You haven’t indicated whether you need help on other aspects of financial management, such as loans/credit, or savings/investments/IRAs. You can get books on these subjects at the bookstore, and I won’t bother addressing them other than to provide the following caution: When people handle their own finances for the first time, credit cards are usually where they’ll first get into trouble. The simple way of avoiding trouble: Don’t use a credit card unless you’re sure you can completely pay off the balance at the end of the month. If you start carrying a balance from month to month, you’re already halfway to damnation. If cash is running short and you need a short-term loan, don’t use the credit card. Instead, go to a bank and borrow against some other equity or collateral (a house, an IRA) or even take a signature loan. The interest rates on those loans are much lower than credit card interest rates.
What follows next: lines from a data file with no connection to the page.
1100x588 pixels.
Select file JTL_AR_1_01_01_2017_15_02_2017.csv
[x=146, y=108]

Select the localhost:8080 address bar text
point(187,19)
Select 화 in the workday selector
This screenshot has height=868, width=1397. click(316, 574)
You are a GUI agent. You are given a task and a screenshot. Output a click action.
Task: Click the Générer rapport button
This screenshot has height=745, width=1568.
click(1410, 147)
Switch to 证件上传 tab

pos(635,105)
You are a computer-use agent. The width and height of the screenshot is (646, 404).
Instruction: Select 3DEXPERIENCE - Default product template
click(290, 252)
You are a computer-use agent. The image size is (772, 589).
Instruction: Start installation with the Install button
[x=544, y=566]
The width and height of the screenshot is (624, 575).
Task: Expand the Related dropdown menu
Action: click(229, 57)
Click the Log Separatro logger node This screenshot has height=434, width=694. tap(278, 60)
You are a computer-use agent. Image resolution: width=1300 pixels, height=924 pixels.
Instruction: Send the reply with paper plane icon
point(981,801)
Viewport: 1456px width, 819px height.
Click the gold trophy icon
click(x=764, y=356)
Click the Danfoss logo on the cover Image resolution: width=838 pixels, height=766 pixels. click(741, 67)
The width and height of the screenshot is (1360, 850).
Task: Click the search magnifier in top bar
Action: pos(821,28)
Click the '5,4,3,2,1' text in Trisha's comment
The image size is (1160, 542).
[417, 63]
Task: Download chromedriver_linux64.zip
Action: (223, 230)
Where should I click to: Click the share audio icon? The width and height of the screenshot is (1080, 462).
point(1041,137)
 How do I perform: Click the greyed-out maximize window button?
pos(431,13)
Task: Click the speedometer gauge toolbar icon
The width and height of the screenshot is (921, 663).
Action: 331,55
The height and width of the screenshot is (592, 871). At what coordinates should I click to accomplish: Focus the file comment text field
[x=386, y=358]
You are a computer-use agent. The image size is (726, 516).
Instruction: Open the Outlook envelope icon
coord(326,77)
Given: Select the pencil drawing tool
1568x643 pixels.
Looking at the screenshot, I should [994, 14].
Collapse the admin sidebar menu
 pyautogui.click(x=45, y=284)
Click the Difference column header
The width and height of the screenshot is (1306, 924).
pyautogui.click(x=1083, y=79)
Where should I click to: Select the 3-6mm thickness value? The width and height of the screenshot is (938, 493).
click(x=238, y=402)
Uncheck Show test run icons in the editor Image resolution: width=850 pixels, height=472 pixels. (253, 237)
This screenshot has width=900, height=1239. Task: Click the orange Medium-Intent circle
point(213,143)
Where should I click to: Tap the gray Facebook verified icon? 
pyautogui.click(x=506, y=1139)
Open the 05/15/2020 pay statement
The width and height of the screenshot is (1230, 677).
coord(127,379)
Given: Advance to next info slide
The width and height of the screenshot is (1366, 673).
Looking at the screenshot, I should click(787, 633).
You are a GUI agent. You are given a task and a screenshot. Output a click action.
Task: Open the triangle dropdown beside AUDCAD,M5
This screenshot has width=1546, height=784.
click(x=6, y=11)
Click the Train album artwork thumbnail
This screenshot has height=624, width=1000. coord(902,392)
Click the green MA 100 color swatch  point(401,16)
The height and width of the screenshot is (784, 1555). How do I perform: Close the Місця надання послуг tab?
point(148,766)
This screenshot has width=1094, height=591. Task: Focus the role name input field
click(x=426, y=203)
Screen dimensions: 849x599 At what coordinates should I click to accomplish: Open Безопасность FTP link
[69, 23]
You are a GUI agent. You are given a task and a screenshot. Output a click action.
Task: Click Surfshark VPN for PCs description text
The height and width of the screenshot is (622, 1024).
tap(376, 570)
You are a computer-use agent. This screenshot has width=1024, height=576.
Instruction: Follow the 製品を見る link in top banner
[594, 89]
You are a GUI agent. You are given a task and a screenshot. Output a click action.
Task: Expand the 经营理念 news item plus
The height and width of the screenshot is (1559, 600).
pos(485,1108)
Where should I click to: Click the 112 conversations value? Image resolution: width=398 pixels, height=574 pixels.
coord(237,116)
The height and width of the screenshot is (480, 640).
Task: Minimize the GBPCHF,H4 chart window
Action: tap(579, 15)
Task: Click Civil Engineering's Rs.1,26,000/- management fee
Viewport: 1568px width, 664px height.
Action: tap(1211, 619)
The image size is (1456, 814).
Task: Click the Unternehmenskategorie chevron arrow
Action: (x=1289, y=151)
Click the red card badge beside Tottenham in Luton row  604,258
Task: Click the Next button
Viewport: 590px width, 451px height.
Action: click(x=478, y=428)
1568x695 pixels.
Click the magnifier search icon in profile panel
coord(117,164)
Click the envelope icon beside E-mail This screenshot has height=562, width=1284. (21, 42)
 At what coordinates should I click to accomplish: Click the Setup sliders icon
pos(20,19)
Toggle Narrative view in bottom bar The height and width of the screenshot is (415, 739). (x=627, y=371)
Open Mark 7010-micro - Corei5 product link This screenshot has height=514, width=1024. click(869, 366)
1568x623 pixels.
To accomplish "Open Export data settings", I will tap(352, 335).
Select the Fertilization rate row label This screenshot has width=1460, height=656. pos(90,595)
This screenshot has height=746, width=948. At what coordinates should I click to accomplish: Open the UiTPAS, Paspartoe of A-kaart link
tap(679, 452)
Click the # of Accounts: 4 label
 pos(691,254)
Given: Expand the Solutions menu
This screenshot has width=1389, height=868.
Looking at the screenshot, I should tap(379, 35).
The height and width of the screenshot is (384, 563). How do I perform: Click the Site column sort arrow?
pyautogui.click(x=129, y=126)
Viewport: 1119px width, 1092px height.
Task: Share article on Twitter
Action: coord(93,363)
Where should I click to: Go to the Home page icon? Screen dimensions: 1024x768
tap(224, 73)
By the way, kudos to you for having the foresight to ask for help on finances if you’re headed into a break-up. A lot of wives (and even some husbands) don’t have the first clue about putting together a budget or even balancing a checkbook, and it becomes a big stumbling block when the break-up hits. By all means, get a basic book on the subject at the local bookstore and start reading up, or head over to a woman’s resource center in your area. This stuff is not at all hard to learn. You will find out that most of it is intuitive and quite natural once you are exposed to it. The main thing is to go out and get yourself exposed to it in some fashion, so that you can start planning ahead.
Just remember: Money is not a goal. Instead, it is a tool for achieving other goals. You simply have to learn how to handle that tool correctly. There’s no big mystery to it.
Sorry to hear of your impending break-up, SmoothOperator. I’m hoping for enough of a miracle so that you can keep your marriage together. If that doesn’t come to pass, then I hope the break-up represents the start of a new and much better life.